Archive for the ‘Productivity’ Category

Update on Jol 2.0   no comments

Posted at 2:46 pm in Productivity

I will set up a special email address and forward any messages I have to have local copies of, using Thunderbird to suck them down.

I will uninstall Thunderbird as soon as I can. Another one of my favorite applications, Evernote, now supports auto-import from a POP account. Now, any email message worth saving locally will go straight into Evernote for archiving. If I forward messages with image attachments, Evernote will even perform OCR on the image and make any text searchable.

Written by Jol on July 11th, 2007

Jol 2.0   no comments

Posted at 6:18 pm in Productivity

I have taken the first step toward uncharted territory, fully embracing having my data out there instead of in here. I feel so young!

Last week I decided to switch to Gmail as my primary email client from Thunderbird. I spent some time using it from work and started to enjoy its look, feel and features. Specifically its conversation threading, its ability to mute ongoing mailing list topics that I don’t care about, and its ability to just be out of my way.

It could use, however, a few improvements.

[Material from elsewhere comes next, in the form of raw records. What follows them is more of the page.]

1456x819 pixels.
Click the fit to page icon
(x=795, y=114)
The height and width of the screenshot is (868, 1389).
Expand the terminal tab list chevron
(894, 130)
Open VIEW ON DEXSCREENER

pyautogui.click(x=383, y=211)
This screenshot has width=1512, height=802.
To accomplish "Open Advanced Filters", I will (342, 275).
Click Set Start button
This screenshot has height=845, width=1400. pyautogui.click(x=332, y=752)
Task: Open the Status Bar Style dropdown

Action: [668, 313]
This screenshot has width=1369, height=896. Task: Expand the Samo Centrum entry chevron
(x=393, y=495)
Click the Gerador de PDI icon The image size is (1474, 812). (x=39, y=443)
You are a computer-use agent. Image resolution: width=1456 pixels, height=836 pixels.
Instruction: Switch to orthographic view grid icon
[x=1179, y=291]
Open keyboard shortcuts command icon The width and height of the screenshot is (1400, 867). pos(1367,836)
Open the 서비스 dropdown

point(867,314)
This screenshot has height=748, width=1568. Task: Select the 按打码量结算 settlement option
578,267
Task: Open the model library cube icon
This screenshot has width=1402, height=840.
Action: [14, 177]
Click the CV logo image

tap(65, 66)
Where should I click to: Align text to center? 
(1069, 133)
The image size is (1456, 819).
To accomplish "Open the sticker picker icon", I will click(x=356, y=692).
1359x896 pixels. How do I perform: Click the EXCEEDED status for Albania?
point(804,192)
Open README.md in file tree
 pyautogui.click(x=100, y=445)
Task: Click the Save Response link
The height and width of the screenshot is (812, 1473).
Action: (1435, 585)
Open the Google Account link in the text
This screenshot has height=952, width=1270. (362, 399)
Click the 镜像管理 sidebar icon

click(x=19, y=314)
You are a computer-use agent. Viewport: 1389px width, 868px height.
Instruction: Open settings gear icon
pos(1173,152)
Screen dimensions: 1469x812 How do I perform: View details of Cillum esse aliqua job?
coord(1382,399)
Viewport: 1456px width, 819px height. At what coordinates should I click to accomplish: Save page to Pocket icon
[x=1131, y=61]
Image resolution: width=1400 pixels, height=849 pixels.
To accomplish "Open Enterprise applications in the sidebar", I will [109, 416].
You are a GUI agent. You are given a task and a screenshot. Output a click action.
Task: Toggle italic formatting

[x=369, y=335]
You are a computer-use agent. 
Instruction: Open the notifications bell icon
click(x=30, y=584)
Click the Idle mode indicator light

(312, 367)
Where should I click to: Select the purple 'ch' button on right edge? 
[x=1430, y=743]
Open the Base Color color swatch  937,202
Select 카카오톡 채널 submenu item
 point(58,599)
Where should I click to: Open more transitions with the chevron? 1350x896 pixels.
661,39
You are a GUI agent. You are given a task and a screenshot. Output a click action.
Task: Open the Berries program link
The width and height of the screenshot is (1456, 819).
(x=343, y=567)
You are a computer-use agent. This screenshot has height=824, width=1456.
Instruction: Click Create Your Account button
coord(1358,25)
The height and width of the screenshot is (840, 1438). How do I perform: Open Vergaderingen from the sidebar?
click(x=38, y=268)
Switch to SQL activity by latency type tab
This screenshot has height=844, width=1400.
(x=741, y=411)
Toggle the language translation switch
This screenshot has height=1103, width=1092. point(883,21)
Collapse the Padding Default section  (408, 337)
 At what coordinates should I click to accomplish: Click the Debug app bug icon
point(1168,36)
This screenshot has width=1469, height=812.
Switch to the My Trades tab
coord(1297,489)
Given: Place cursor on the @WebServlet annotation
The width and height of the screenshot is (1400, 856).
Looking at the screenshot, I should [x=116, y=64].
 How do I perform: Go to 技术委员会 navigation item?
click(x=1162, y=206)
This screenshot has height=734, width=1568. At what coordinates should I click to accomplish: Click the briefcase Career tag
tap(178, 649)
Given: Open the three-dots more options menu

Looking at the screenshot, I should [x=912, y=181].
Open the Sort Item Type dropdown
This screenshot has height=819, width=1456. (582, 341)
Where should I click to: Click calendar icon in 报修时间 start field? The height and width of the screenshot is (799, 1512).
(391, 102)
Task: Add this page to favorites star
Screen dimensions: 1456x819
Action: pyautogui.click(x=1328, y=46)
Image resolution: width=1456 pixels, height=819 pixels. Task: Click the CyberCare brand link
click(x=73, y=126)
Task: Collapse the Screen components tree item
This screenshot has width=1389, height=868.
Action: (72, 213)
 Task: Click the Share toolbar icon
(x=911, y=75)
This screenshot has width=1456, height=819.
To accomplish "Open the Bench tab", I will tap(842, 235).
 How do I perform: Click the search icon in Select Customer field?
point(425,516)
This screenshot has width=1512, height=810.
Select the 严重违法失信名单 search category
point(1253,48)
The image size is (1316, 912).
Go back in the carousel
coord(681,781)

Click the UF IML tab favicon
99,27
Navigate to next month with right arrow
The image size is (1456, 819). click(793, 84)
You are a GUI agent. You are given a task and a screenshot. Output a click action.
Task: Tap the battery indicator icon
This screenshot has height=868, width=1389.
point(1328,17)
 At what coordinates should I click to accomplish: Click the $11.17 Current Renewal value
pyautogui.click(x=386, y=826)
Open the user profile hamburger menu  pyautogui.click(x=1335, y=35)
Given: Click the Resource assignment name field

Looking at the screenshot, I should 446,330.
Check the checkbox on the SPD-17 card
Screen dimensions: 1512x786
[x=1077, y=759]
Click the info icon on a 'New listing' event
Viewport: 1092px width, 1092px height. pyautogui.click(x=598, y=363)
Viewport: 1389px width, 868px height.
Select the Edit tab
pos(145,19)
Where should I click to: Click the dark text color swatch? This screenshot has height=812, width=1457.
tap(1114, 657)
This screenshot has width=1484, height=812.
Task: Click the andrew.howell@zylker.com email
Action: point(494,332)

The filtering is painful to set up. A few more options there would be nice. And the ability to delete a message and go to the next message with one keystroke. That I miss most of all.

I will set up a special email address and forward any messages I have to have local copies of, using Thunderbird to suck them down.

After a few days using Gmail, I gave Google Reader a try too. My three primary applications are Firefox, Thunderbird and GreatNews, my RSS feed reader. I imported all my feeds into Google Reader and it took about a day before I was comfortable with the keystrokes and process necessary to quickly read my feeds. Reader now supports Google Gears, so I can download content to browse locally offline with a single click.

The clincher, the point where I said this is the way to go for me, was when I looked down at my Windows taskbar and found it nearly bare. There was iTunes and Firefox. Nothing else. I had removed two desktop applications and replaced them with two separate tabs in Firefox.

Written by Jol on June 25th, 2007

My Productivity Monkey   no comments

Posted at 5:48 pm in Productivity

I bought Getting Things Done (GTD) by David Allen the first year it was published and read it about once a year, every time I get the notion to be more organized and productive. My friend Eric calls the GTD followers a cult and looking around the Net, I can see his point. However, I bought my copy well before it became an Internet Sensation, so I have to get some credit for not just following sheeple.

Last week I decided yet again to become more organized and productive so I revisited GTD on the Net. I have always had a problem keeping it going, but that was a combination of lack of willpower on my part and failure to find a suitable implementation. I have tried many different methods, both online and offline, both paper and electronic, but none ever felt perfect or even good enough.

I think I finally found my perfect implementation: MonkeyGTD. MonkeyGTD is a standalone application built on TiddlyWiki which is a personal wiki written entirely in client-side Javascript. MonkeyGTD fits my needs because it is simple, yet tailored to GTD (get the 2.1 Alpha version). It runs locally, in any browser I use but it can be pushed to a server so I can synch up from various locations (work, home, where ever). Plus it is logical and well-structured–nothing feels terribly kludgy.

Right now I have been mailing the HTML file back and forth from work to home, but soon I will hookup a simple PHP page that will allow me to save to a server with a click.

If you are interested in GTD and like using a Wiki, give MonkeyGTD a try. If you are looking for a personal wiki to dump your brain into, give TiddlyWiki a try too.